Document excerpt >>
Politic?

This is a blog dedicated to a personal interpretation of political news of the day. I attempt to be as knowledgeable as possible before commenting and committing my thoughts to a day's communication.

Monday, September 11, 2017

Rebuilding Juchitan, Mexico

"We have to work so that we're not overcome with sadness."
"Were not going to wait for the government to do what it has to do."
Maria de Lourdes Quintana Lopez, Juchitan, Mexico
Relatives and colleagues of 38-year-old local earthquake victim, policeman Juan Jimenez Regalado, weep on his coffin during his funeral in Juchitan, Oaxaca state, Mexico, Sunday Sept. 10, 2017 Felix Marquez/AP

While government cargo planes fly supplies and troops into what is left of Juchitan, where 37 people lost their lives in the powerful earthquake's paroxysm of earth-moving violence, people continue to sleep in the outdoors, anticipating more collapsed buildings while strong aftershocks are ongoing in the wake of the 8.1 Richter-scale main tremblor on Thursday. One of the aftershocks had a magnitude of 5.2 on Sunday, sufficiently alarming to convince rescue workers to take a break for safety.

Task instructions >>
1. Decide whether each statement agrees with the blog post about the Juchitan earthquake. For each, answer yes or no and quote the words from the post that decide it. (a) The main earthquake measured 8.1 on the Richter scale. (b) The policeman's funeral took place on a Saturday. (c) Forty people died in Juchitan.
2. According to the blog post about the Juchitan earthquake, what was the magnitude of the aftershock that made rescue workers take a break?
3. Please continue the blog post about the Juchitan earthquake, starting after its last sentence.

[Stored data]
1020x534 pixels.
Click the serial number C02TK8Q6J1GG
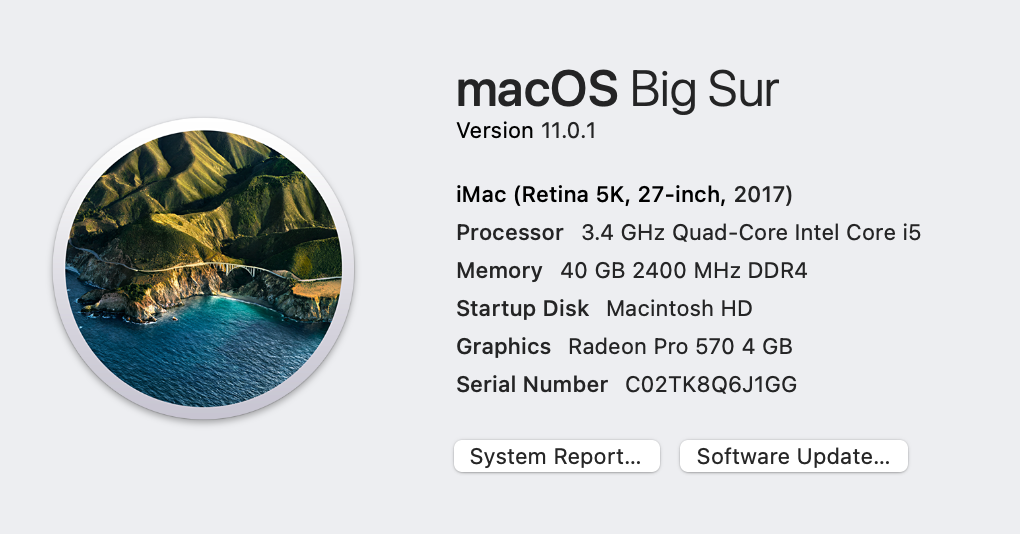tap(711, 385)
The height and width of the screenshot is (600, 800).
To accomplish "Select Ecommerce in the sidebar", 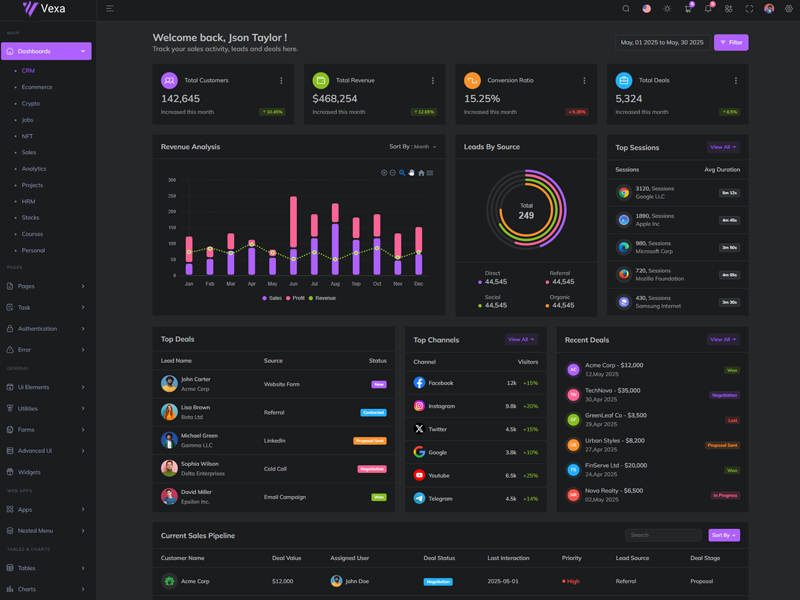I will point(37,87).
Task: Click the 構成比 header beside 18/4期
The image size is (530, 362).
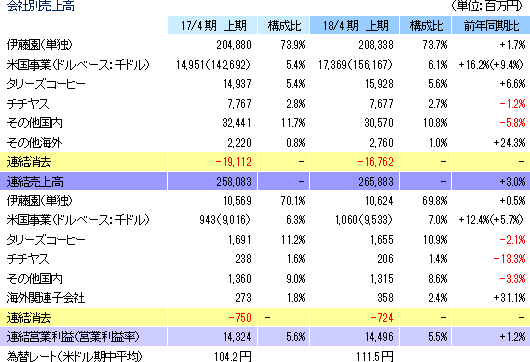Action: coord(426,25)
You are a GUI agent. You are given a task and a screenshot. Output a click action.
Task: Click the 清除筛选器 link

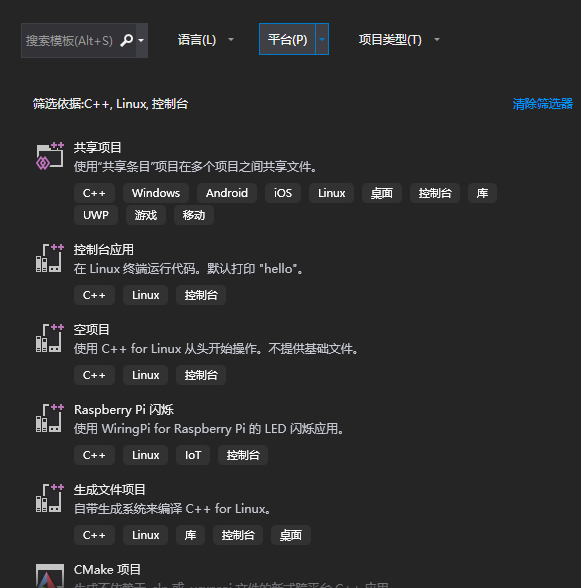542,104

Answers >>
1.
(a) Yes: "the 8.1 Richter-scale main tremblor on Thursday"
(b) No: "Sunday Sept. 10, 2017"
(c) No: "where 37 people lost their lives"

2. It had a magnitude of 5.2.

3.
According to local officials, almost 800 aftershocks of various strengths have followed Thursday's surprise earthquake, with the U.S. Geological Survey counting close to 60 of those aftershocks having a magnitude of 4.5 or more. Soldiers and federal police made their way carrying shovels and  sledgehammers across neighbourhoods in hard-hit Juchitan to demolish damaged buildings, while dump trucks haul off tons of rubble.

But as Ms. Lopez said in miserable frustration she had no patience to wait for government to assist, herself looking after the demolition work involved in her family candy business' warehouse.

The 8.1 magnitude earthquake caused so many deaths the resulting funeral processions are causing traffic pile-ups, as they converge on the city's cemeteries where scenes of mourning and desperation are repeated endlessly. Jichitan saw a third of its houses collapse and those that haven't are now uninhabitable. The general hospital on the outskirts of Juchitan removed to a temporary site, a school gymnasium, when the earthquake left the hospital building uninhabitable.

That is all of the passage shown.